From mboxrd@z Thu Jan  1 00:00:00 1970
Return-Path: <netdev-owner@vger.kernel.org>
Received: from mail-pf0-f193.google.com ([209.85.192.193]:35569 "EHLO
        mail-pf0-f193.google.com" rhost-flags-OK-OK-OK-OK) by vger.kernel.org
        with ESMTP id S1751320AbeCTFyp (ORCPT
        <rfc822;netdev@vger.kernel.org>); Tue, 20 Mar 2018 01:54:45 -0400
Received: by mail-pf0-f193.google.com with SMTP id y186so255788pfb.2
        for <netdev@vger.kernel.org>; Mon, 19 Mar 2018 22:54:44 -0700 (PDT)
Subject: Re: [bpf-next PATCH v3 08/18] bpf: sk_msg program helper
 bpf_sk_msg_pull_data
To: Alexei Starovoitov <alexei.starovoitov@gmail.com>
Cc: davejwatson@fb.com, davem@davemloft.net, daniel@iogearbox.net,
        ast@kernel.org, netdev@vger.kernel.org
References: <20180318195501.14466.25366.stgit@john-Precision-Tower-5810>
 <20180318195725.14466.97172.stgit@john-Precision-Tower-5810>
 <20180319202400.unsb3wjr546ew4sb@ast-mbp.dhcp.thefacebook.com>
From: John Fastabend <john.fastabend@gmail.com>
Message-ID: <b3d504e8-2fc2-e520-f6ce-bbaa72c35037@gmail.com>
Date: Mon, 19 Mar 2018 22:54:28 -0700
MIME-Version: 1.0
In-Reply-To: <20180319202400.unsb3wjr546ew4sb@ast-mbp.dhcp.thefacebook.com>
Content-Type: text/plain; charset=utf-8
Content-Language: en-US
Content-Transfer-Encoding: 7bit
Sender: netdev-owner@vger.kernel.org
List-ID: <netdev.vger.kernel.org>

On 03/19/2018 01:24 PM, Alexei Starovoitov wrote:
> On Sun, Mar 18, 2018 at 12:57:25PM -0700, John Fastabend wrote:
>> Currently, if a bpf sk msg program is run the program
>> can only parse data that the (start,end) pointers already
>> consumed. For sendmsg hooks this is likely the first
>> scatterlist element. For sendpage this will be the range
>> (0,0) because the data is shared with userspace and by
>> default we want to avoid allowing userspace to modify
>> data while (or after) BPF verdict is being decided.
>>
>> To support pulling in additional bytes for parsing use
>> a new helper bpf_sk_msg_pull(start, end, flags) which
>> works similar to cls tc logic. This helper will attempt
>> to point the data start pointer at 'start' bytes offest
>> into msg and data end pointer at 'end' bytes offset into
>> message.
>>
>> After basic sanity checks to ensure 'start' <= 'end' and
>> 'end' <= msg_length there are a few cases we need to
>> handle.
>>
>> First the sendmsg hook has already copied the data from
>> userspace and has exclusive access to it.

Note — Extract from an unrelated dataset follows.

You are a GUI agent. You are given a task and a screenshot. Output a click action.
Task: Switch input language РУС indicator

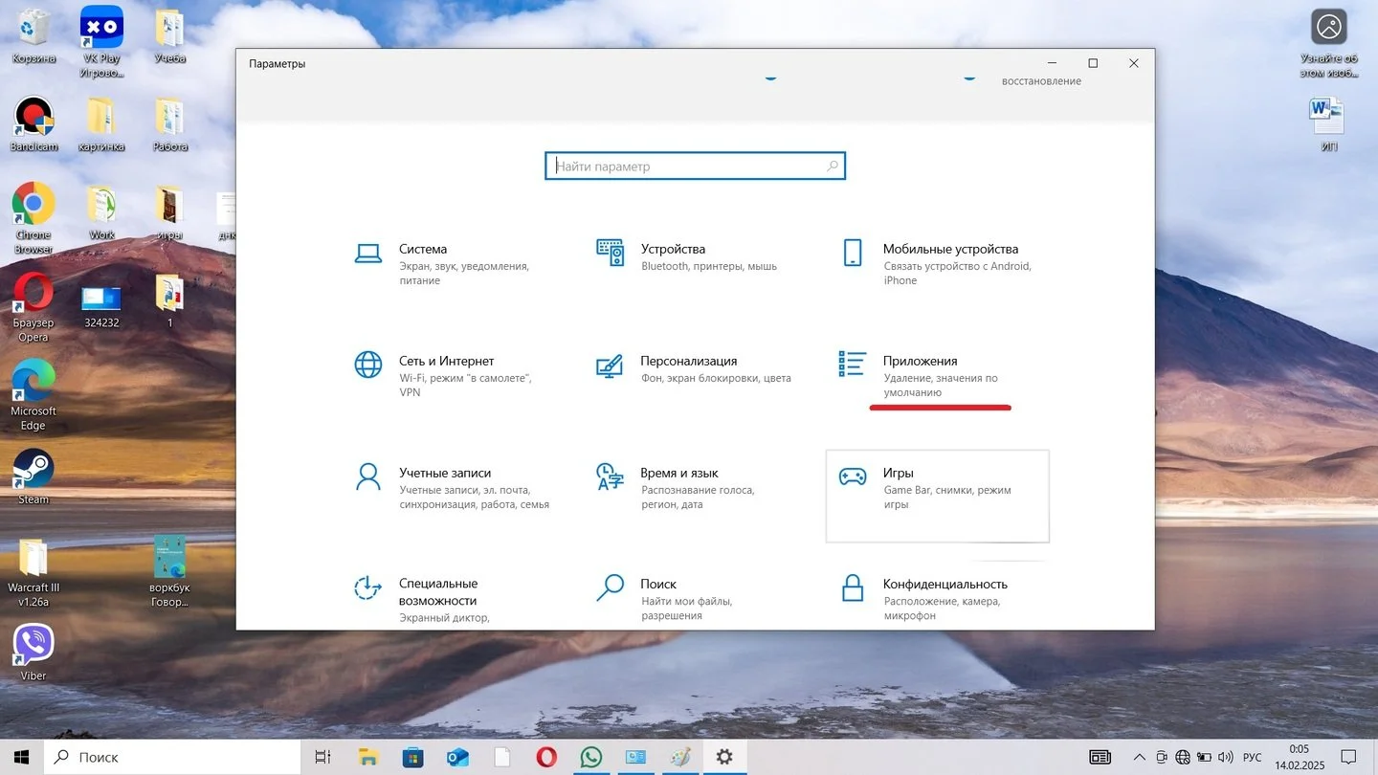point(1252,757)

Therefor, it
>> is not necessesary to copy the data. However, it may
>> be required. After finding the scatterlist element with
>> 'start' offset byte in it there are two cases. One the
>> range (start,end) is entirely contained in the sg element
>> and is already linear. All that is needed is to update the
>> data pointers, no allocate/copy is needed. The other case
>> is (start, end) crosses sg element boundaries. In this
>> case we allocate a block of size 'end - start' and copy
>> the data to linearize it.
>>
>> Next sendpage hook has not copied any data in initial
>> state so that data pointers are (0,0). In this case we
>> handle it similar to the above sendmsg case except the
>> allocation/copy must always happen. Then when sending
>> the data we have possibly three memory regions that
>> need to be sent, (0, start - 1), (start, end), and
>> (end + 1, msg_length). This is required to ensure any
>> writes by the BPF program are correctly transmitted.
>>
>> Lastly this operation will invalidate any previous
>> data checks so BPF programs will have to revalidate
>> pointers after making this BPF call.
>>
>> Signed-off-by: John Fastabend <john.fastabend@gmail.com>
> ..
>> +
>> +	page = alloc_pages(__GFP_NOWARN | GFP_ATOMIC, get_order(copy));
>> +	if (unlikely(!page))
>> +		return -ENOMEM;
> 
> I think that's fine. Just curious what order do you see in practice?

At the moment I'm mostly reading headers so this only
happens when a header is split across multiple scatterlist
elements. In these cases a copy size of less than 4k is good
enough.

Some of the nginx configurations I have use a max sendfile
size of 128kb. So these are larger, but unless we look
at the payload we can avoid reading/writing this. If
it becomes commonplace we could look at optimizing it.
Should be doable without changing the user facing API.

> 
> Acked-by: Alexei Starovoitov <ast@kernel.org>
>